Tuesday, October 14, 2008

Laughter Reviews #21

THE ACCIDENTAL DEMONSLAYER
ANGIE FOX
PARANORMAL COMEDY

Premise
Orphaned preschool teacher is reunited with her Harley-riding grandmother on the eve fo her 30th birthday and learns she must save a biker coven with her unsuspected demon-battling powers.

Cover
Eye-catching and attractive in color and graphics. Gives a pretty good idea of what to expect from content.


What Works
There were many original elements to this story. Apprentice Writer can honestly say she has never encountered a griffin shapeshifter hero, a septugenarian biker coven,or a talking dog (child-oriented movies excepted) before. There is a lot going on in terms of how many types of characters are packed in a short space of time, ensuring fast pace and low chance of reader becoming bored.
Those are good things. Yet AW couldn't help but wish that these new-to-her topics could have been explored a little more. The mythical beast shapeshifter hero was intriguing, but there no exploration of how his dual nature impacted on the relationship, with the heroine interacting with (and annoyed by) him solely in his human form and almost no use made of the fact that he could fly. The concept of a Harley-riding coven relying heavily on roadkill and drawn to a casino river-boat was unique, but there was no backstory on how it developed nor the almost exclusive female focus, with but a single male coven member and no mention of or curiosity about, for example, the heroine's grandfather (as might be a logical question with the sudden appearance in one's life of a never-before-met grandmother). There was no plot opportunity to find if the heroine could hear other animals speak, or whether other people heard her dog too.
Much of this was no doubt for the sake of maintaining fast pace. Maybe curiosity will be satisfied in future stories.


What Doesn't
Over and over, the characters act and react in puzzling ways that threw this reader off. This is most pronounced with the heroine, who tolerates being ripped from her life and tossed into extreme situations by a grandmother who gives her very little information to work with and never explains why she's been absent all these decades. Perhaps Lizzie's acquiesence, to her grandmother and the belligerent and at times outright physcially abusive behaviour of her biker friends, can be explained by the psychology of a person with abandonment issues who suddenly finds a family member. But her pattern of accepting poor treatment from the grandmother and then indulging in negative overreaction to the hero's supposed faults (as though giving him the dose her grandmother deserves as well as his own) grew tedious. It reached martyr complex level in a scene where she chastises herself for failing her grandmother who "...had shown her nothing but honesty and respect." No, actually. She showed neither, and Lizzie's inability/refusal to recognize this made the story clunky.

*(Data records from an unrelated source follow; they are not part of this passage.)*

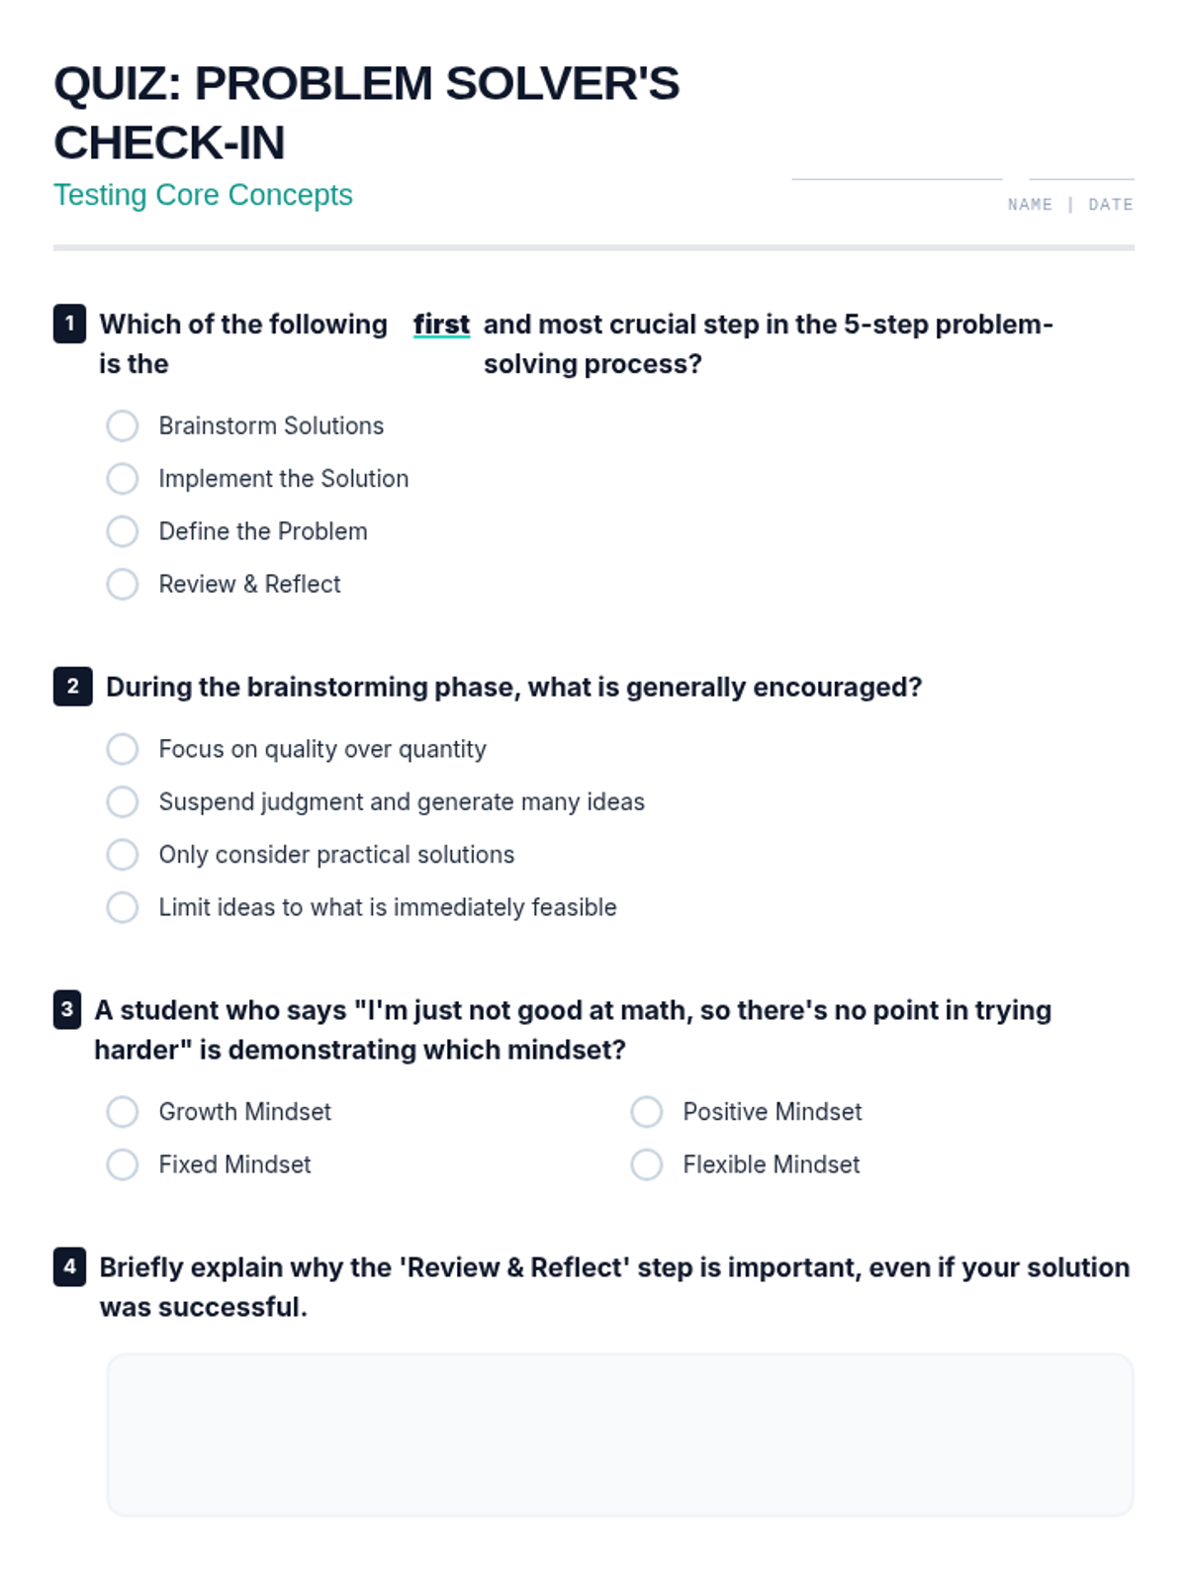
Task: Click the name blank line
Action: pyautogui.click(x=896, y=172)
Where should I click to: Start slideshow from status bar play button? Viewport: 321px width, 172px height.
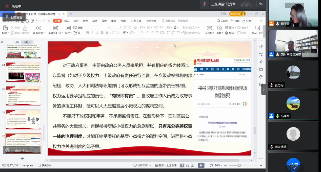201,165
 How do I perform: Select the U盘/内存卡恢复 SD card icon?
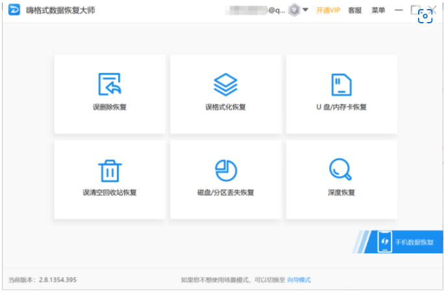(341, 84)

To be fair, matters improve a little towards the end of the book. For this reader's taste, it took too long to get there.


Overall
This debut author writes with verve and imagination. It will be interesting to see what she comes upwith next, especially in the publicity department. Who could resist finding out their own personal biker name at the author's website? Certainly not AW, who wears her moniker Spaghetti Neck Stella Wheeliegig with pride.

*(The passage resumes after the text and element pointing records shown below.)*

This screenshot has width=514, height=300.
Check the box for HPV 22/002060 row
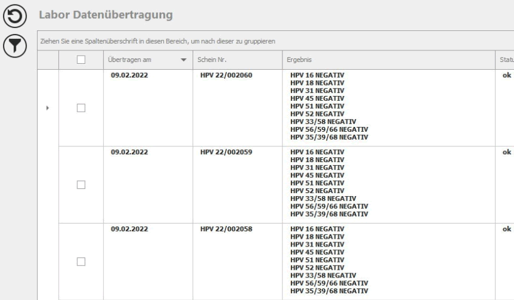pyautogui.click(x=80, y=108)

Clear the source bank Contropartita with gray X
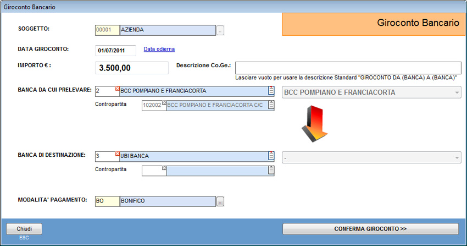click(x=164, y=102)
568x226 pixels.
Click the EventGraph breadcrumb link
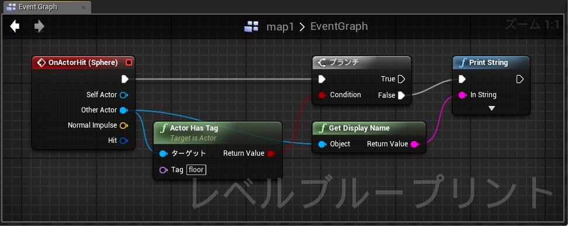tap(339, 26)
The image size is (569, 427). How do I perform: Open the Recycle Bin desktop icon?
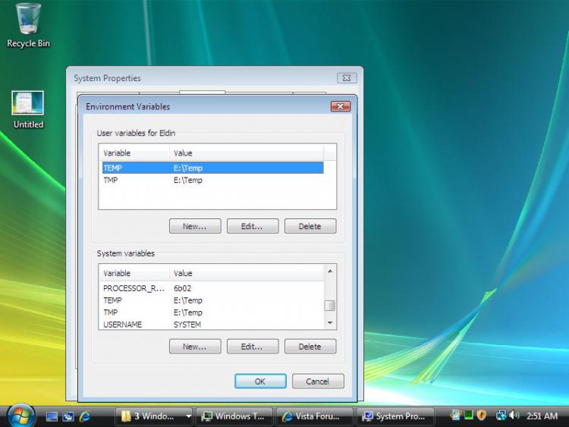(x=28, y=24)

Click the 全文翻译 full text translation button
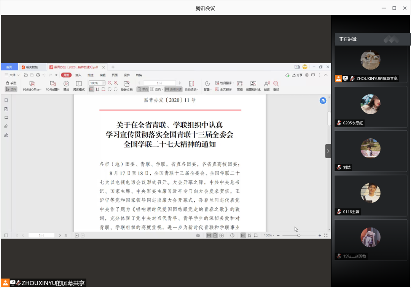(x=223, y=89)
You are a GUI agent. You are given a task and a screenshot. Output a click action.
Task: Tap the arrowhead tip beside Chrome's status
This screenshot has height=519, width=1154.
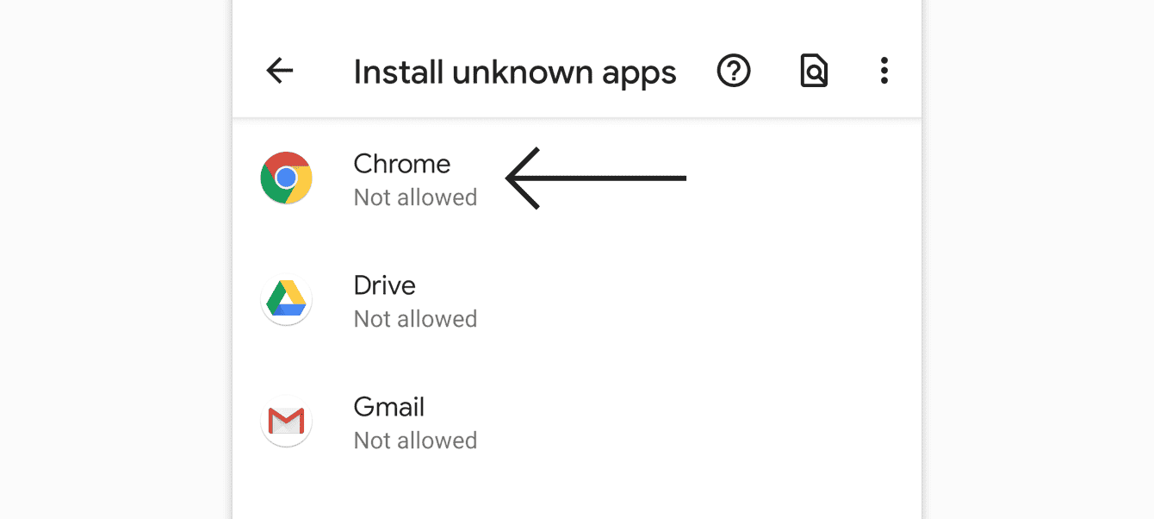[x=510, y=178]
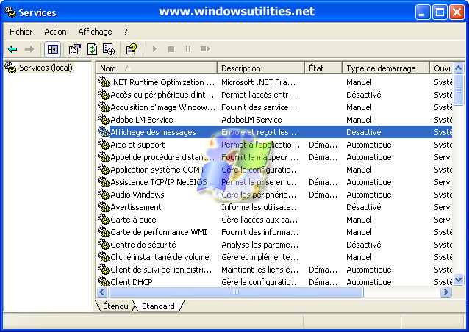
Task: Click the Export list toolbar icon
Action: [109, 49]
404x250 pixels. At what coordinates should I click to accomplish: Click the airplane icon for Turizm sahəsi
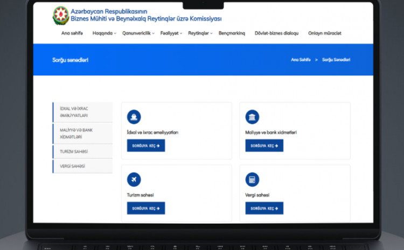coord(134,179)
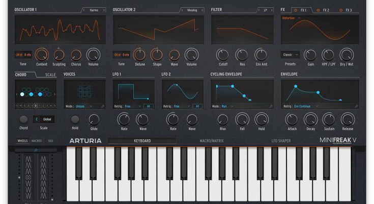Click the Glide knob in Voices

(94, 119)
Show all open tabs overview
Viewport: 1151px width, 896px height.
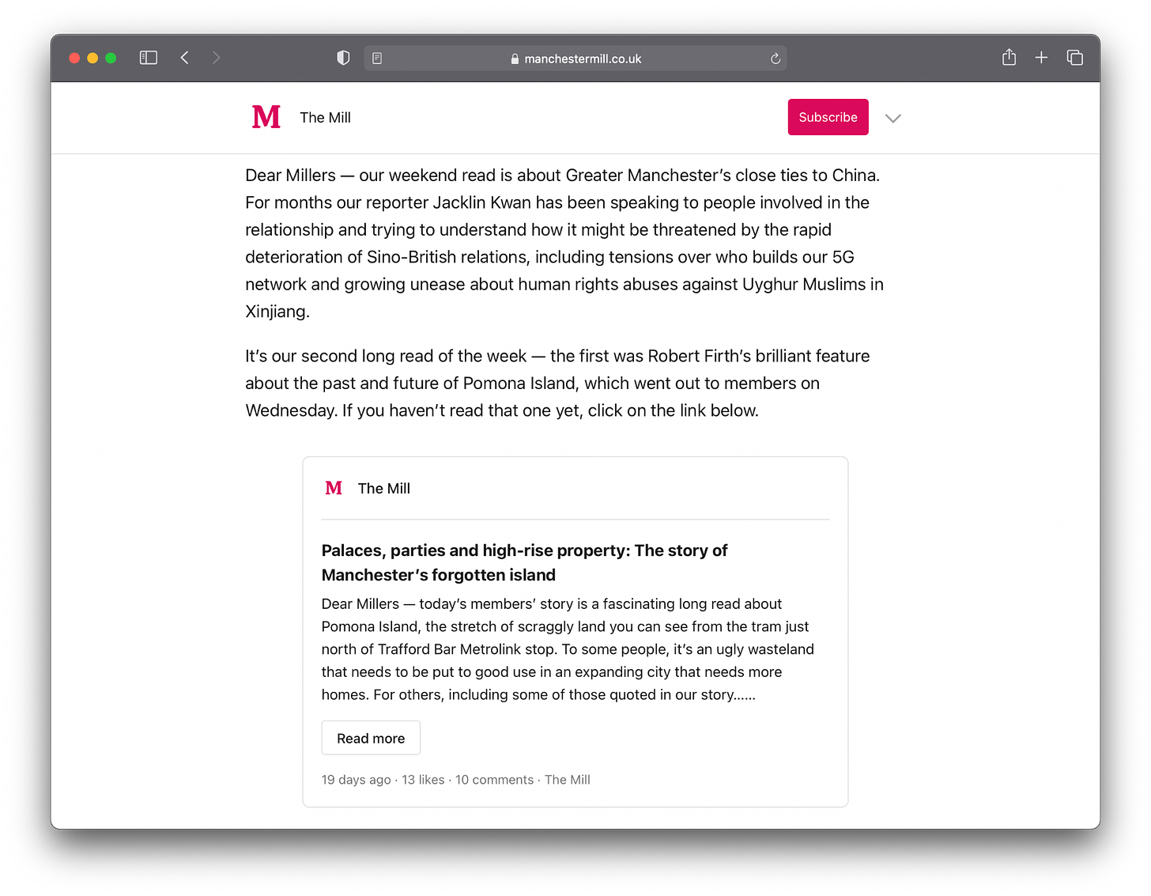pos(1075,57)
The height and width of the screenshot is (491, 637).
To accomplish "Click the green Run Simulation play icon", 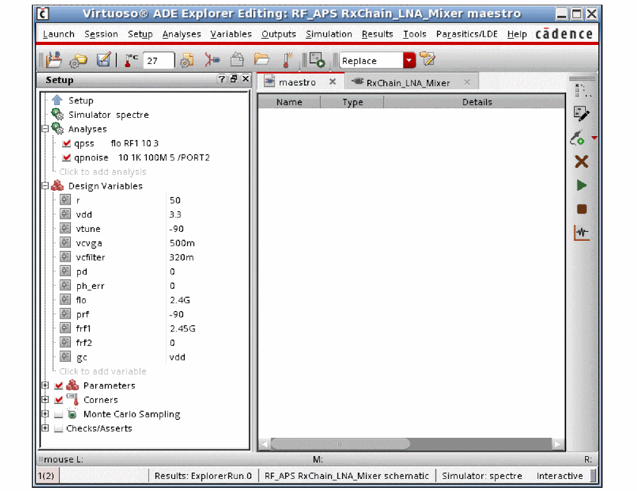I will pos(581,186).
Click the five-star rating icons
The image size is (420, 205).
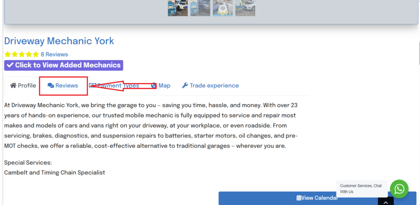(21, 54)
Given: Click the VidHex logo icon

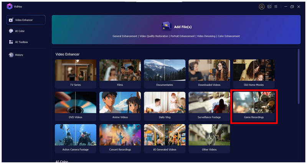Looking at the screenshot, I should (x=9, y=7).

But does it make you laugh? YES (with qualifiers)
Much of the humor seems to center on roadkill and the hygiene/fashion-challenged nature of the coven. A little of that goes a long way. Due to the mismatch between expected character reactions and how they really react, some of the humor may also not have struck as intensely as might otherwise have be the case. But the parts that worked well were very enjoyable, mostly from the 'fish out of water' angle of a straight-laced, slightly obsessive-compulsive preschool teacher forced to deal with mile-a-minute new paranormal challenges to her concept of reality. At one point she wonders, not even sarcastically,

Did he know of another hideoutnearby? If werewolves ran Shoney's,

perhaps a dragon BBQjoint would be just the spot, or maybe a

Denny's run by leprechauns.I'd even be open to a mermaid water

park. "Where in the world of weird creatures are youtaking me?"

"Motel 6."

The hight point of the story may have been the depiction of hell. The scenes of final confrontation with the fifth-level demon, while rescuring someone from the second level of hell (AW kept waiting for an elevator joke) were highly creative, and the demon, a sort of world-weary mad scientist, gets the best line.

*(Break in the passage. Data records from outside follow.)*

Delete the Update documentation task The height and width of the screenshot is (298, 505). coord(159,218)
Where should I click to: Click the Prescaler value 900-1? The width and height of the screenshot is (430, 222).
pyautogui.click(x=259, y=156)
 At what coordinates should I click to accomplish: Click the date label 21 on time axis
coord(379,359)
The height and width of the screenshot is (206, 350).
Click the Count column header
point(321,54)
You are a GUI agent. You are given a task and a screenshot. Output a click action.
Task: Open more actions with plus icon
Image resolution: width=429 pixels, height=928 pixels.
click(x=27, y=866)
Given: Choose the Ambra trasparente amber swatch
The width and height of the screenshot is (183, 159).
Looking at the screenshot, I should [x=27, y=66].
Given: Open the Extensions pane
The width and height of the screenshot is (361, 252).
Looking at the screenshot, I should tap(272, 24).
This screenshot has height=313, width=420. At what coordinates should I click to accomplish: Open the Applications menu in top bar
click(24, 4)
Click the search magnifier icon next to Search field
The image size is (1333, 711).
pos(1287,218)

Did Apprentice Writer laugh as much as promised by cover blurbs? No, but she will read this author again to enjoy the sheer richness of imagination.




4 comments:

Ana said...

Great review there M. I felt pretty much the same way. I thought some things were highly creative, there were good laughs to have , the hell bit was awesome. On the other hand, yes the heroine put up with a lot without complaining and i felt the relationship with the griffin was less than satisfying.

It does feel like a first book though so maybe things will improve in the next book. I am definitely reading it.

Amy Ruttan said...

I like the title, but my TBR pile is so huge, it might collapse on me.

M. said...

ana - well put.

amy - i hear you! i'm toying with an extreme tough love situation to deal with my TBR already purchased and taking-up-space piles.

Julia Phillips Smith said...

Extreme tough love TBR strategy - LOL!